何かが落ちて割れたような音と同時に通話が途切れて心配したが、そういうことなら心配ないだろう。
「瀬場さん。なにか大きな音がしたけど、大丈夫?」
『はい。申し訳ありません。わたくしが手を滑らせまして、紅茶茶碗を一客』
電話の向こうで恐縮する瀬場に、
「気にしないで。ケガがないならなによりだよ」
翠が柔らかい声でこたえる。
「大したことがないならよかった。それじゃあまた」
『はい。おやすみなさいませ、翠様』
「そちらも、良い一日を。父さんによろしく」
『承知いたしました』
画面をタップして通話を終えた翠が、
「……」
形のいい眉をひそめた。
(手を滑らせた? あの瀬場さんが?)
そのまま、翠は無言でスマートフォンの画面を眺める。
画面の背景は、咲き乱れるバラの前で幼児を抱く、若い女性の写真だった。
翠との通話を切った瀬場が、素早くひざまずいた。
その目の前には、身体を二つに折った新堂の姿。
窓から爽やかな朝の光が差し込む自宅マンションの書斎で、新堂は苦痛のあまり声も出せずに、腹部を押さえて椅子に沈み込んでいる。

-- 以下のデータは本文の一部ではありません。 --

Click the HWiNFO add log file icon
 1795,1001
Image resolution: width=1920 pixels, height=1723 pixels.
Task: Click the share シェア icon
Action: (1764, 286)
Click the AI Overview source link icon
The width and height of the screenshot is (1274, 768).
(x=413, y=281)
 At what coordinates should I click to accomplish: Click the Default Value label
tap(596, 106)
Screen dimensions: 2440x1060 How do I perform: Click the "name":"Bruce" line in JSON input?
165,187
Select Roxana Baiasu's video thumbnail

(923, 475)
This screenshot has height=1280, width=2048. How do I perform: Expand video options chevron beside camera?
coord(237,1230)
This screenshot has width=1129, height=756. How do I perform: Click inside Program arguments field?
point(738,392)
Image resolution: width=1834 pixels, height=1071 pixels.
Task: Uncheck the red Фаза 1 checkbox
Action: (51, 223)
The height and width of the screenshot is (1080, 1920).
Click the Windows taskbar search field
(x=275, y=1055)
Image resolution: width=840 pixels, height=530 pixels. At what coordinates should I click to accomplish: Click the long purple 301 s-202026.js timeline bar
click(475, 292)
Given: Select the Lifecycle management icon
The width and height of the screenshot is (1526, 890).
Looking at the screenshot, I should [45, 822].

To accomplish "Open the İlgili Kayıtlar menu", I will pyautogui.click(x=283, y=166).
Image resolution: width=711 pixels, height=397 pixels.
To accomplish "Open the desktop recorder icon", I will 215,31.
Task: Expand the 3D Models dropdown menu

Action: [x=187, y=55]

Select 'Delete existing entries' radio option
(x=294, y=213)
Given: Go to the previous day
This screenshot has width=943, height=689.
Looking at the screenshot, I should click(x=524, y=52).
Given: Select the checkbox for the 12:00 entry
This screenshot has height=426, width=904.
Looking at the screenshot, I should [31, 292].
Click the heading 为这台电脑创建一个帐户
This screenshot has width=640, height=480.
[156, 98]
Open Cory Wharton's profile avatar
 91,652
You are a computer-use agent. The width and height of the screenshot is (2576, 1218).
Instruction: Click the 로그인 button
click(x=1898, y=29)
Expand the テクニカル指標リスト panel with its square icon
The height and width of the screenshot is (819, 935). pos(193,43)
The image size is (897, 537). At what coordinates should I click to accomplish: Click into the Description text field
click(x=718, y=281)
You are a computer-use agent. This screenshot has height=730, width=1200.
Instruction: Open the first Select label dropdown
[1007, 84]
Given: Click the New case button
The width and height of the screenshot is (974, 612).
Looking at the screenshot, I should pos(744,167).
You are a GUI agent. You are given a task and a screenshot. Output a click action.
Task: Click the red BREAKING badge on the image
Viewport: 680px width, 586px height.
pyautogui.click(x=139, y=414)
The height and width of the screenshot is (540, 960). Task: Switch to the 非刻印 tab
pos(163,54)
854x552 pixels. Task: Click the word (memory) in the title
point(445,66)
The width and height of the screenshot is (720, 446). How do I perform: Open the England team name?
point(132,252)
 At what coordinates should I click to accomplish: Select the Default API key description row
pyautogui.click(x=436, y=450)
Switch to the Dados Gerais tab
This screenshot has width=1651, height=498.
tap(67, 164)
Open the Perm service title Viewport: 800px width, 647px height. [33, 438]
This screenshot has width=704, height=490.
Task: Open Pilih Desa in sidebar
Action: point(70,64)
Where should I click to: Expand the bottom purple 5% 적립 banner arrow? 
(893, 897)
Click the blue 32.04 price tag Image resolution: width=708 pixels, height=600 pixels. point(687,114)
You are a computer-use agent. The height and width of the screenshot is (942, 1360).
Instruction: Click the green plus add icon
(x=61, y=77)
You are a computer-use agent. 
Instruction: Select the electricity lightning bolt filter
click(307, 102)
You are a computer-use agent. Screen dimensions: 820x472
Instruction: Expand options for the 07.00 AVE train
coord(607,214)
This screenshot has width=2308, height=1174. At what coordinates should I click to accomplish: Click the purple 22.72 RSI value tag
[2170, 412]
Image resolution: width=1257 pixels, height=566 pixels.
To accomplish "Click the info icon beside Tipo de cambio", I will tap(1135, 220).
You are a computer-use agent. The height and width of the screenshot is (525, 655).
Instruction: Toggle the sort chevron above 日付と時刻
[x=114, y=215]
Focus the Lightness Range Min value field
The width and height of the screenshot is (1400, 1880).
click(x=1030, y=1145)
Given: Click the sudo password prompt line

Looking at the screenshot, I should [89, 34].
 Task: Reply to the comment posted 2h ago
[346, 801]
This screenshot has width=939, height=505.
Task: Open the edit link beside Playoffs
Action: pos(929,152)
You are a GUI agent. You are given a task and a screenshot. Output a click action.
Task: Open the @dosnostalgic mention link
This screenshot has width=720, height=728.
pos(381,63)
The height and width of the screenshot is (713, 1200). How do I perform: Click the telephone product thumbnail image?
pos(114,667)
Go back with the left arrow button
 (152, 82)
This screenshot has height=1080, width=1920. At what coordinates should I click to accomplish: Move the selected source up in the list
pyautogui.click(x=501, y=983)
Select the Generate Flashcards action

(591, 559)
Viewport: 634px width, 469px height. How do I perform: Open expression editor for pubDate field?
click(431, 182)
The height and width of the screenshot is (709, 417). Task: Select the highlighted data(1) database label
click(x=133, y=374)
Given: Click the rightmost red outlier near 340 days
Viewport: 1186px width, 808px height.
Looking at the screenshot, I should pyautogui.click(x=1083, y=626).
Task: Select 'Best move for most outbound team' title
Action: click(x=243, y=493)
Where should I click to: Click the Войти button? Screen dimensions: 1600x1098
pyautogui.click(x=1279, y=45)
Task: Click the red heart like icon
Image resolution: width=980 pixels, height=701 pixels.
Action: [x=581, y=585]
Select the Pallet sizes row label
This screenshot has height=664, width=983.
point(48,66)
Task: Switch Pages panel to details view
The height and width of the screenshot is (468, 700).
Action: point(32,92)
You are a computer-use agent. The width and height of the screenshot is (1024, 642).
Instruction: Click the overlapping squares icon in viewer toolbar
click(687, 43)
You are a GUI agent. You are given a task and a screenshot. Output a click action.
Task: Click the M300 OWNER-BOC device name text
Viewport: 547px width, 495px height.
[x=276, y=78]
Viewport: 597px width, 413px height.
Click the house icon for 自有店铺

「電話が終わりました。お加減はいかがですか? 新堂様」
懸命に背中をさすりながら、瀬場が新堂に声を掛けた。
「鎮痛剤をお持ちしますか?」
「……いい。いつものことだ。じきに治まる」
目を閉じ息を荒げる新堂の足元、毛足の長い絨毯の上には、室内でも手元から放すことのない杖が倒れ、先刻急な痛みに取り落としたティーカップの破片が散らばっている。
「……気づかれたと思うか? あの子に」
額に脂汗を浮かべた新堂が、目を閉じたまま苦しげに瀬場に問いかけた。
「いえ、おそらくはまだ。……ですが新堂様、そろそろ翠様にも」
ためらいながら言った瀬場に、新堂がかすかにかぶりを振る。
「だめだ。翠には言うな。……絶対にだ」
声は小さいが激しい新堂の口調に、
「……新堂様」
滅多に表情を表さない瀬場の細い目に、なにかに耐えるような色が浮かんだ。
「……頼む」
つぶやいた新堂が、腹部を押さえたままわずかに目を開くと、視線をデスクの上に向けた。
さして大きくはないが美しい装飾の施された、赤味がかったチェリー材のデスク。その上に置かれたノート型パソコンの隣には、フレームも中の写真も様々な、数枚の写真立てが飾られている。
なかでもひときわ目につく、中央に置かれた優美な銀のフレーム。
その中には、翠のスマートフォンにあったのと同じ、咲き誇るバラの前で幼子を抱いて微笑む若い女性の古い写真が――幼い翠と、碧の姿があった。